== WHAT YOU NEED TO DO ==
Please edit the records in the stretch from "Screen dimensions: 1139x648" through the end of the records, replacing "column header" with "table heading" and changing nothing else. Return only those lines, without the pictures.

== RECORDS SHOWN ==

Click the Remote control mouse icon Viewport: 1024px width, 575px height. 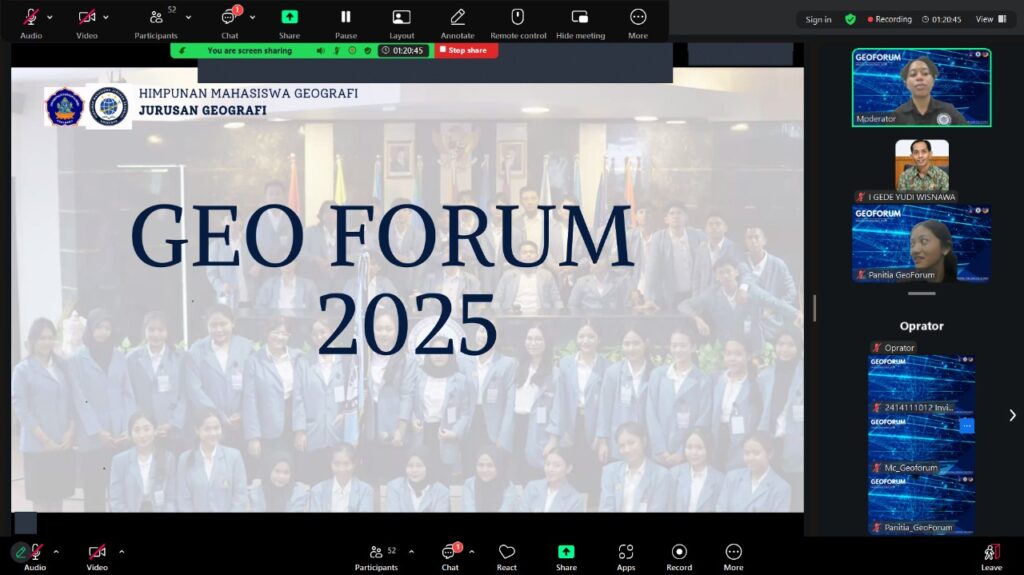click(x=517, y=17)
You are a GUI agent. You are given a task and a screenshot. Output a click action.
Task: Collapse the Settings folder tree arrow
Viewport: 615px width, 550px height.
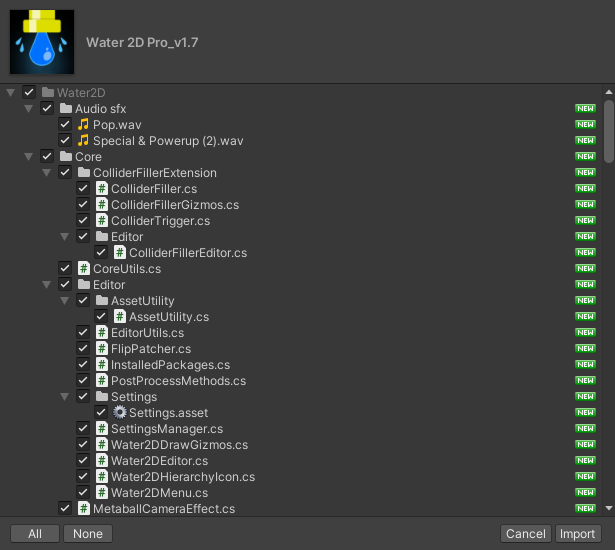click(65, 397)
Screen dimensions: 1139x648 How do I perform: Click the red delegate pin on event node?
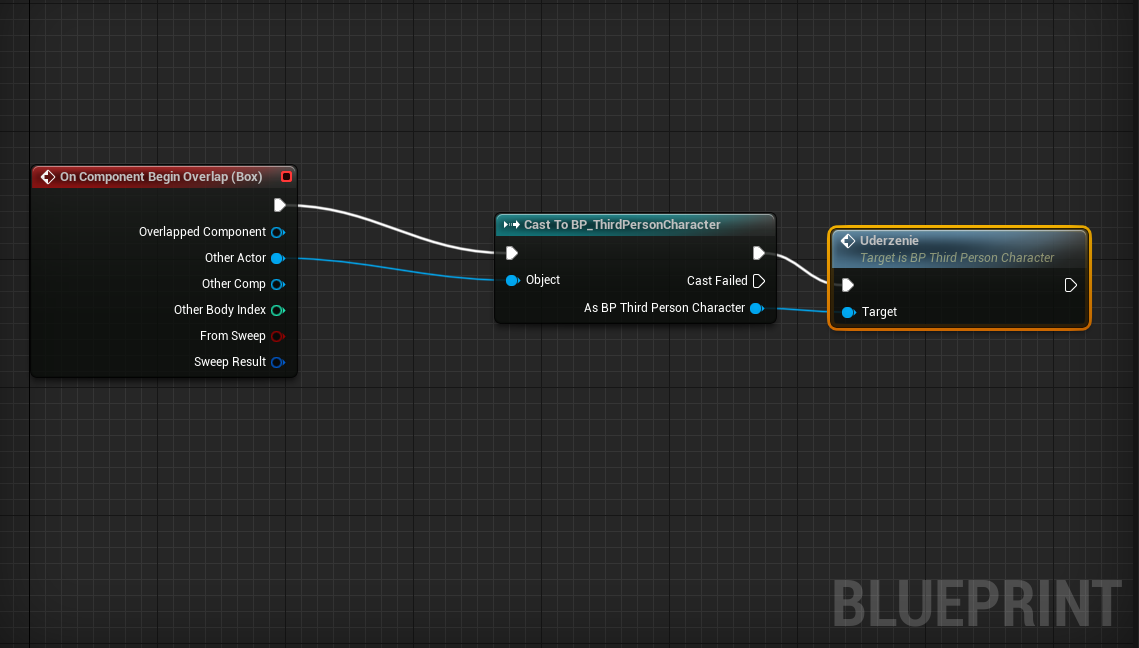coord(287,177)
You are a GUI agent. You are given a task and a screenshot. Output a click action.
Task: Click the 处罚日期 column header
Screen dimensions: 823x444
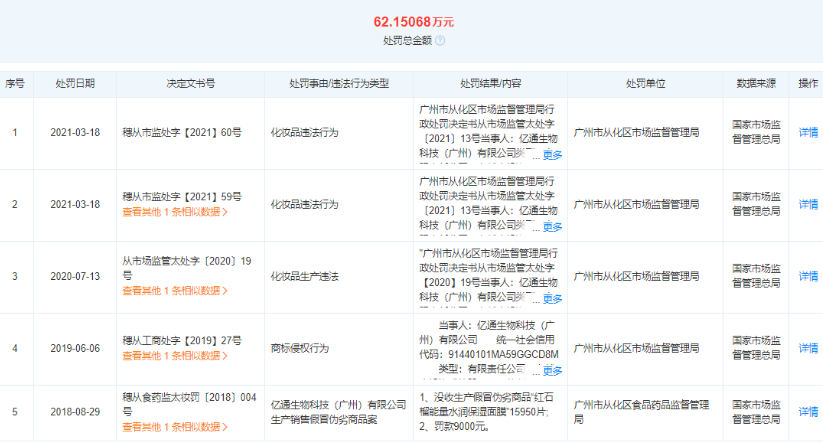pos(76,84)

== FULL RESPONSE ==
Screen dimensions: 1139x648 How do I perform: Click the red delegate pin on event node?
coord(287,177)
You are a GUI agent. You are given a task and a screenshot. Output a click action.
Task: Click the 处罚日期 table heading
Screen dimensions: 823x444
pos(76,84)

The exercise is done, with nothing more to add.